■ Task description:
The required output is the exact run of lines below that opens at the line with "Click Reverse Reads" and closes at the line with "Click the Output".

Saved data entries
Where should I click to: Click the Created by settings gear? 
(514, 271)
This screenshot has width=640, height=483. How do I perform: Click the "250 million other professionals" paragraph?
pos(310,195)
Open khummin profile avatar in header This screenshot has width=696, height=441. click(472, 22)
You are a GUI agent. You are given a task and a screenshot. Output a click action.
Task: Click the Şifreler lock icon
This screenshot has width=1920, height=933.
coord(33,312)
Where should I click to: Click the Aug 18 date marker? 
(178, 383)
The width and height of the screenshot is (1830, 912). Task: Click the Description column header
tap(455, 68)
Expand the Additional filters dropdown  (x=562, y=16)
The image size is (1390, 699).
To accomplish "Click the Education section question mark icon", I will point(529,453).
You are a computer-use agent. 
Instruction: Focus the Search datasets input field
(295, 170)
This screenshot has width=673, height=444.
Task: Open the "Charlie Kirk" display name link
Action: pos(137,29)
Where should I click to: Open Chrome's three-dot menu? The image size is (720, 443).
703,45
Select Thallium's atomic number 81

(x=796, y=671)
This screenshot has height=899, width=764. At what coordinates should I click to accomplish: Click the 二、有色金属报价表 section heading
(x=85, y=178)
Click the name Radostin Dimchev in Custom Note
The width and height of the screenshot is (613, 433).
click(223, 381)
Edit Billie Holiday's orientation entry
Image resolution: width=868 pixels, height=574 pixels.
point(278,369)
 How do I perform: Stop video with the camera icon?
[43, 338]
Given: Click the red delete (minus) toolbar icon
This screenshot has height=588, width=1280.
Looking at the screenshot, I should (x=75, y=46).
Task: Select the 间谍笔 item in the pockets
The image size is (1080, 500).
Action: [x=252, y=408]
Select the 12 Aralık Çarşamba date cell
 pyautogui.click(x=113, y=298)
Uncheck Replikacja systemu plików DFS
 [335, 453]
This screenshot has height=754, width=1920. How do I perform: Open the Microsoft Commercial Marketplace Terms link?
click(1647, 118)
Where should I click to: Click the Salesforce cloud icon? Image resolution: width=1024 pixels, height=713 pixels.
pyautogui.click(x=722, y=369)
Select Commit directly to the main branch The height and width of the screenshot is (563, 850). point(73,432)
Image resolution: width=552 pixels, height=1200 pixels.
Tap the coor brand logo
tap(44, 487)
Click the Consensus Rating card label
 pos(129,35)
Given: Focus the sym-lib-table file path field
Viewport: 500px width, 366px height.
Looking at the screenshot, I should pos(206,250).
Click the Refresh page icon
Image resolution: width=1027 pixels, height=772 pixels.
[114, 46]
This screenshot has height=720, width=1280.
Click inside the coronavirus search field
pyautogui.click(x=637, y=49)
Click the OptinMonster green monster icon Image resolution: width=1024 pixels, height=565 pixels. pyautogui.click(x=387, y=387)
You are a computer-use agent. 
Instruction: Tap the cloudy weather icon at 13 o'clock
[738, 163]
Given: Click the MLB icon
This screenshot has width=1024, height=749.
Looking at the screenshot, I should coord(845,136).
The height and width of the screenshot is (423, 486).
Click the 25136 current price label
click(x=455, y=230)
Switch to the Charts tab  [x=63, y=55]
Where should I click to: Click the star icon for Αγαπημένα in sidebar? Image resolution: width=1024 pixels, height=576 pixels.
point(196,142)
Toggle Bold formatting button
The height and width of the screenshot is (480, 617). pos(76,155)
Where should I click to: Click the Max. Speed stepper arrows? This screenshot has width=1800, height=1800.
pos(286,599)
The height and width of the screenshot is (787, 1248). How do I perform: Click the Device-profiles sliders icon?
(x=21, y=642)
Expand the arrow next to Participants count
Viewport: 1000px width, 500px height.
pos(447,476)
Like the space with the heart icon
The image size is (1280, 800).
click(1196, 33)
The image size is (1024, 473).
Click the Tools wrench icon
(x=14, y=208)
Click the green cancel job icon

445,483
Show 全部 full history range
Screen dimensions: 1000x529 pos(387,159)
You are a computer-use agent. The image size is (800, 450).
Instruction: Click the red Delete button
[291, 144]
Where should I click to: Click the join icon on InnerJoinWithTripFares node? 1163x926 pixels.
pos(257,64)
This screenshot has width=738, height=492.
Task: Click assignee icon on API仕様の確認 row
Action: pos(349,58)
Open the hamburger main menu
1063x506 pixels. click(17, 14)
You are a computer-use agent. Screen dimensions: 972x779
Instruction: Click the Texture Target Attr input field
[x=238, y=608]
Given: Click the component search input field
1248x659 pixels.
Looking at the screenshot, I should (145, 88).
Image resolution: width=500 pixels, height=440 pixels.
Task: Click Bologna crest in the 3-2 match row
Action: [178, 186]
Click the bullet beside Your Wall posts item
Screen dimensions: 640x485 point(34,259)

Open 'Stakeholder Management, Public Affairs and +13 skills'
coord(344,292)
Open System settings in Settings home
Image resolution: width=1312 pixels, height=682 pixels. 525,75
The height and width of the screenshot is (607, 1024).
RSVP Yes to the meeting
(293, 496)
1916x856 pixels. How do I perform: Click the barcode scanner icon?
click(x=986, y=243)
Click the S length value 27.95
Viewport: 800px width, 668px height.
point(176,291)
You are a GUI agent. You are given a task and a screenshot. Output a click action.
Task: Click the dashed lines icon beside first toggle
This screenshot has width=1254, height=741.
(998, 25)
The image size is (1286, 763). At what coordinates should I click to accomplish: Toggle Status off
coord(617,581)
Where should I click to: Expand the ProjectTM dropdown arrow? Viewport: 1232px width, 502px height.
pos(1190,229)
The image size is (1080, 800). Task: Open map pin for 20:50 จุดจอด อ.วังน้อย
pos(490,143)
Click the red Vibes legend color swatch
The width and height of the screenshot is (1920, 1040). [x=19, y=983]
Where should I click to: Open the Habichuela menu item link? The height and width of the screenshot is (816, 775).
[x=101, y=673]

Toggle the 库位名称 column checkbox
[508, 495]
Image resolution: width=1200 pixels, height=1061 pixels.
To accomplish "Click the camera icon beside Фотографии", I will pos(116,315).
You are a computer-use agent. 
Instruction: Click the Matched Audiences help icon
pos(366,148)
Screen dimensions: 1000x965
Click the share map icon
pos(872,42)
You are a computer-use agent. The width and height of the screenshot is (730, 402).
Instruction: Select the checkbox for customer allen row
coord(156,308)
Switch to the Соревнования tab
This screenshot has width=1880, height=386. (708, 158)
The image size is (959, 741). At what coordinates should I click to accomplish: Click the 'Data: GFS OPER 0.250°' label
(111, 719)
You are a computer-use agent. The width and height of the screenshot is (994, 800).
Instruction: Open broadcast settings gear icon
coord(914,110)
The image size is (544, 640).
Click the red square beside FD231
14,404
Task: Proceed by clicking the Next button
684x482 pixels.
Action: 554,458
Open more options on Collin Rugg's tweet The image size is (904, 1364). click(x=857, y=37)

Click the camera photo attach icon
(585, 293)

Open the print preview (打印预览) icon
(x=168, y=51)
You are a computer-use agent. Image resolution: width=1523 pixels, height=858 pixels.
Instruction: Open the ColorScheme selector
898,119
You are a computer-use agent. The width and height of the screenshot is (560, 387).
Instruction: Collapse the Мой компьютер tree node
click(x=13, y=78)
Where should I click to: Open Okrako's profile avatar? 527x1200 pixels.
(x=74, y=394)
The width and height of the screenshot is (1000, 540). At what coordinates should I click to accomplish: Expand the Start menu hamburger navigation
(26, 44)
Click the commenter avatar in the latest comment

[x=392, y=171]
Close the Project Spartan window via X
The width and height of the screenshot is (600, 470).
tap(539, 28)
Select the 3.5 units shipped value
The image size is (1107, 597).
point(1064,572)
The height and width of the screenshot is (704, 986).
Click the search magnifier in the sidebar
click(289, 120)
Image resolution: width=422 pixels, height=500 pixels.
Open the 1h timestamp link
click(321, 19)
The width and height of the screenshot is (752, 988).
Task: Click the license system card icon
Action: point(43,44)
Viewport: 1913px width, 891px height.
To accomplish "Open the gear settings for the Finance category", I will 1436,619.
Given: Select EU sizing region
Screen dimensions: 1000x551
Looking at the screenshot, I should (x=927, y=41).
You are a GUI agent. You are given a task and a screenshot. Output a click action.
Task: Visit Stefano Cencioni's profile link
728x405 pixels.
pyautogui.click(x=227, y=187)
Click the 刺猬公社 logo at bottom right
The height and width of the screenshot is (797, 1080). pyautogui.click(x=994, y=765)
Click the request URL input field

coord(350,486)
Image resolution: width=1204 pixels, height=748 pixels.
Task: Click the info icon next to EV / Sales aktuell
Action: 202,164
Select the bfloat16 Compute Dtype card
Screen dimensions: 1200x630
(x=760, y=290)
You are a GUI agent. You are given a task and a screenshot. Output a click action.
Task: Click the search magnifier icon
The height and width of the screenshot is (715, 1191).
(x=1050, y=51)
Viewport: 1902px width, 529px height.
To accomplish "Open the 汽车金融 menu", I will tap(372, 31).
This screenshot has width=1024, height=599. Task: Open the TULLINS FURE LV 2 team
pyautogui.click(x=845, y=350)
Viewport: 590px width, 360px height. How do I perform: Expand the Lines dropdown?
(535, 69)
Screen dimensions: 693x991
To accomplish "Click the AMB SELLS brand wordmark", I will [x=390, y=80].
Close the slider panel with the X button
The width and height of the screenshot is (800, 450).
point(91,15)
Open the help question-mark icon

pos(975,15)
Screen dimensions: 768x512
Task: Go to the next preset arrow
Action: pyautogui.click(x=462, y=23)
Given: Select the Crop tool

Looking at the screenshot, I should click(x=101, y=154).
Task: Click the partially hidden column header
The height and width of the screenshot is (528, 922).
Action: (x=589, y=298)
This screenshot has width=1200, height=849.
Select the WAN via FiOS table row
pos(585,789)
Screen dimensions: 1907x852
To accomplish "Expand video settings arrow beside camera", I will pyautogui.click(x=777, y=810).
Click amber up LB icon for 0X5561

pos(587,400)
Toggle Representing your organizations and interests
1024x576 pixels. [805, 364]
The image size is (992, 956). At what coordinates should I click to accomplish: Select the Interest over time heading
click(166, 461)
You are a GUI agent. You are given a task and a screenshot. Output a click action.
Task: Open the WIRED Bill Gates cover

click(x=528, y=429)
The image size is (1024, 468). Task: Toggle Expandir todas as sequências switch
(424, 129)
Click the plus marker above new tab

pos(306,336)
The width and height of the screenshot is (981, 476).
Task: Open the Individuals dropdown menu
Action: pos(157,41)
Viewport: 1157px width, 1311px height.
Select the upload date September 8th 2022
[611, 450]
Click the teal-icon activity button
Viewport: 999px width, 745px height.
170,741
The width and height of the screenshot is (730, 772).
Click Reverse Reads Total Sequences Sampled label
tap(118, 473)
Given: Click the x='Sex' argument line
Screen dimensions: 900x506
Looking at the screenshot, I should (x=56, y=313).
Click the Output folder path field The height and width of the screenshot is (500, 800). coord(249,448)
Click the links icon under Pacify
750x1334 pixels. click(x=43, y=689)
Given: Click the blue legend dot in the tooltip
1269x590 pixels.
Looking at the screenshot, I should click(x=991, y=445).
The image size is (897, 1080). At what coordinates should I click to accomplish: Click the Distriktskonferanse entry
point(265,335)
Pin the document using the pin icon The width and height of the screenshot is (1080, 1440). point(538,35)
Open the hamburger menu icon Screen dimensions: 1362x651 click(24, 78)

■ Finished task:
Click Reverse Reads Total Sequences Sampled label
tap(118, 473)
Given: Click the x='Sex' argument line
Screen dimensions: 900x506
Looking at the screenshot, I should (x=56, y=313).
Click the Output folder path field The height and width of the screenshot is (500, 800). coord(249,448)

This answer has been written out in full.